Description of the task →
The entries that follow should come back exactly, with no pictures among them.

Data to examine →
*** Block opens ***

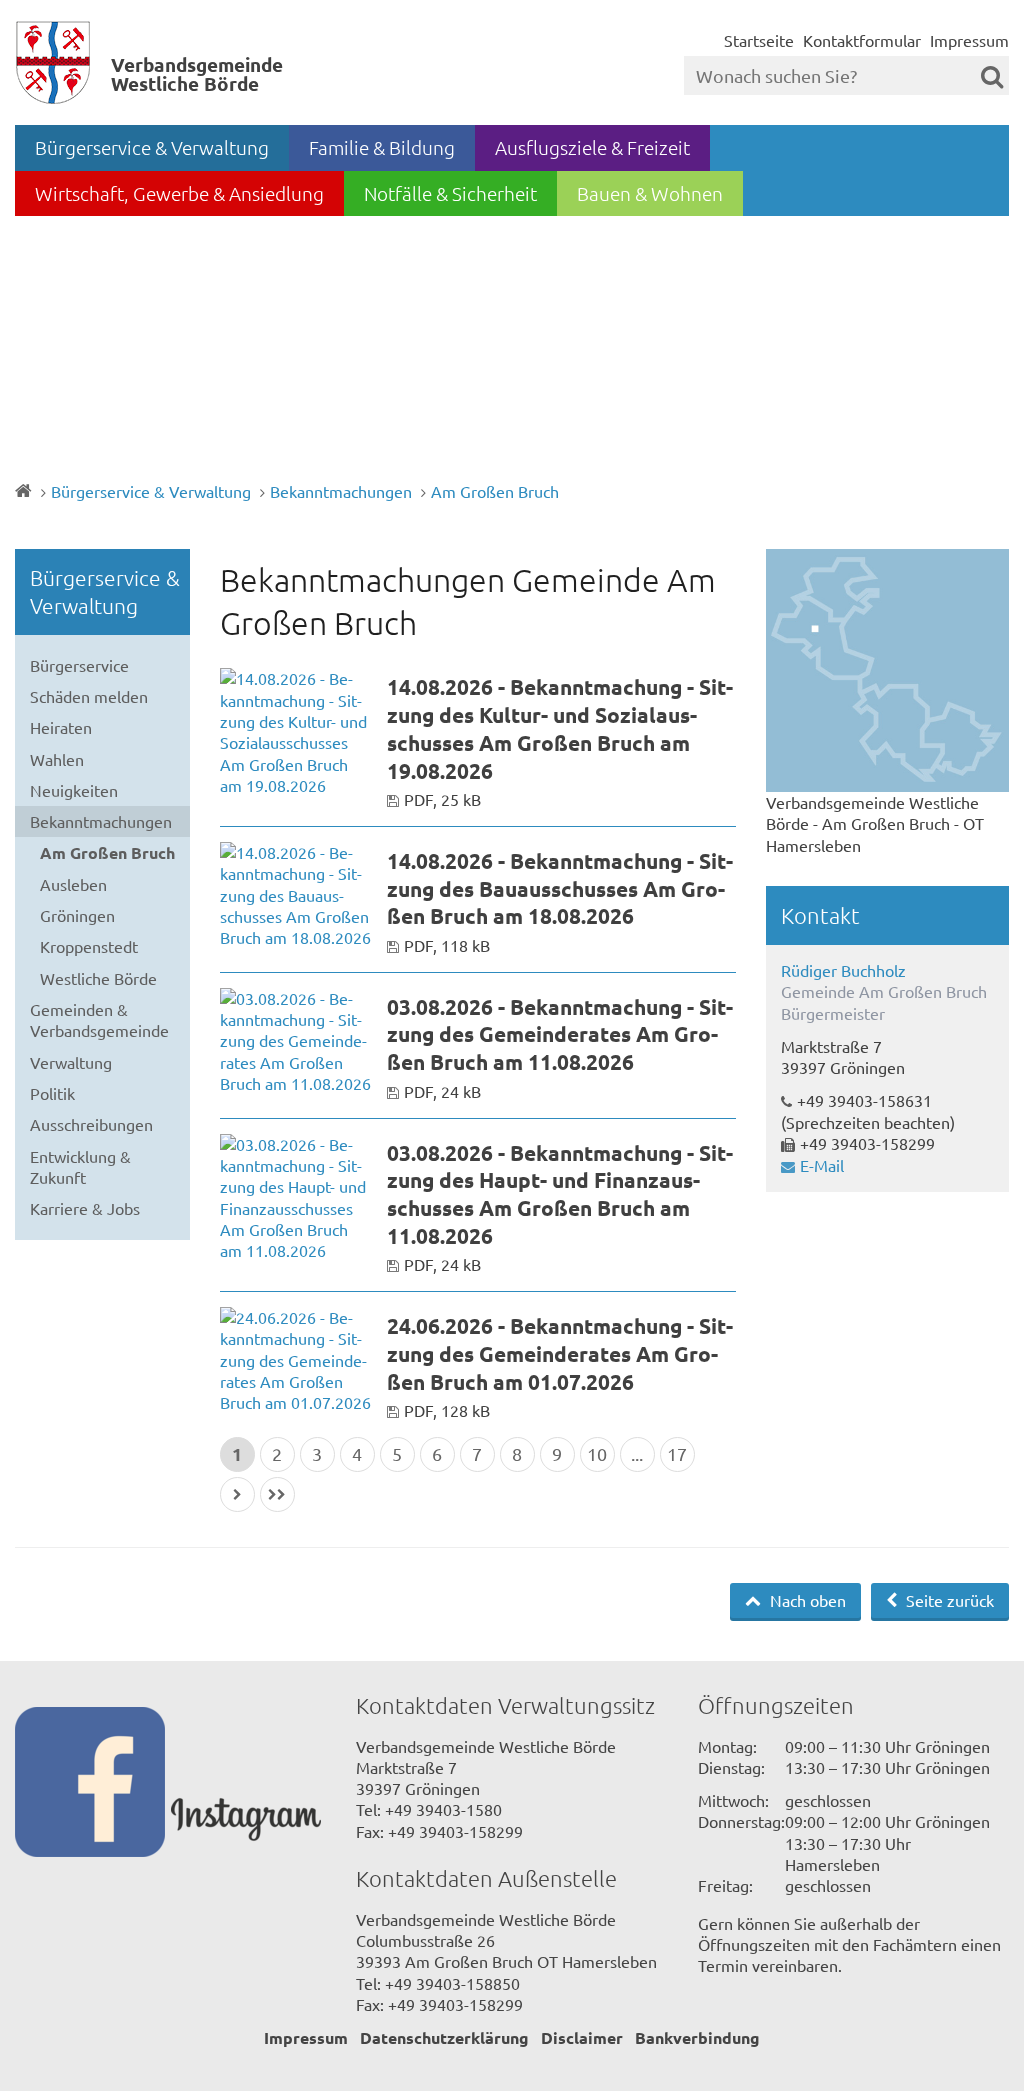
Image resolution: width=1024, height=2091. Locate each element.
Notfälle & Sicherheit (450, 193)
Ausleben (73, 884)
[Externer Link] (93, 1784)
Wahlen (57, 759)
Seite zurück (948, 1600)
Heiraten (61, 727)
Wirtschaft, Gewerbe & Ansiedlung (179, 193)
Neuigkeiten (74, 790)
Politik (52, 1093)
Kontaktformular (862, 40)
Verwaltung (71, 1062)
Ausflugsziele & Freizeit (592, 147)
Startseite (759, 40)
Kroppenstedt (89, 946)
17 (677, 1453)
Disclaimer (582, 2037)
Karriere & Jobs (85, 1208)
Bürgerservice (79, 665)
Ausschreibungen (91, 1124)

*** Block closes ***

Response →
Image resolution: width=1024, height=2091. Locate each element.
Notfälle & Sicherheit (450, 193)
Ausleben (73, 884)
[Externer Link] (93, 1784)
Wahlen (57, 759)
Seite zurück (948, 1600)
Heiraten (61, 727)
Wirtschaft, Gewerbe & Ansiedlung (179, 193)
Neuigkeiten (74, 790)
Politik (52, 1093)
Kontaktformular (862, 40)
Verwaltung (71, 1062)
Ausflugsziele & Freizeit (592, 147)
Startseite (759, 40)
Kroppenstedt (89, 946)
17 (677, 1453)
Disclaimer (582, 2037)
Karriere & Jobs (85, 1208)
Bürgerservice (79, 665)
Ausschreibungen (91, 1124)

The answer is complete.